La noble dame, dont la carrure était bien plus impressionnante vue de près, se posta devant Annabelle et l’observa de la tête aux pieds; puis la jeune fille vit les lèvres fines de la femme se courber de mépris.

“Bon, pouvez-vous nous montrer le dortoir, soeur… Annabelle, c’est ça?”

“Oh, euh, oui bien sûr!” balbutia-Annabelle. “S-suivez-moi je vous prie.”

 

Le groupe longea les couloirs sombres qui allaient dans l’aile du couvent où les pensionnaires vivaient. Les deux femmes derrière Annabelle n’avaient pas échangé un seul mot depuis qu’elles avaient quitté le bureau de Mère Marguerite. Le silence était si pesant et inconfortable que la jeune nonne sentit les poils de sa nuque s’hérisser. Elle hâta le pas.

“Voilà, nous y sommes!” s’exclama-t-elle quand elles arrivèrent enfin devant la porte de sa chambre.

Elle l’ouvrit d'un geste rapide et s’avança à l’intérieur de quelques mètres.
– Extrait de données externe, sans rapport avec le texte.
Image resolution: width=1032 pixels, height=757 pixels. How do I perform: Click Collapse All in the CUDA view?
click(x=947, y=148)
Annabelle se retourna vers les bourgeoises en forçant un sourire sur ses lèvres.

“J’espère que vous ne serez pas trop choquées par la simplicité de ce logis,” s’excusa-t-elle. “La vie monastique est très modeste, je le crains.”
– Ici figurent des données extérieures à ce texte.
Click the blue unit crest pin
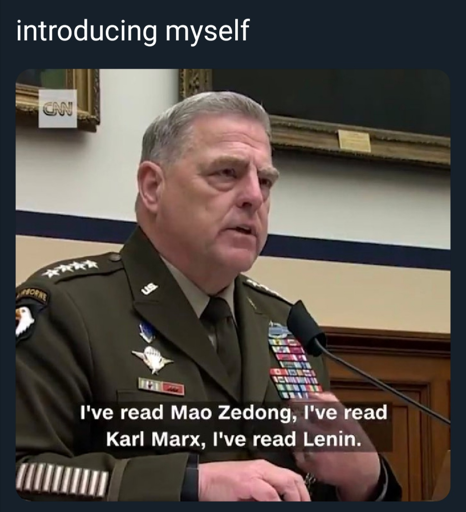 [147, 332]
Madame de Mongeois circula dans la pièce quelques instants, observant les moindres recoins. Elle avait toujours ce rictus sur les lèvres, qui mit Annabelle mal à l’aise.

“Il m’est d’opinion que la modestie et la pudeur sont de très bonnes qualités de vie; n’est-ce pas Sophie?” demanda la dame en pivotant sa tête sur le côté.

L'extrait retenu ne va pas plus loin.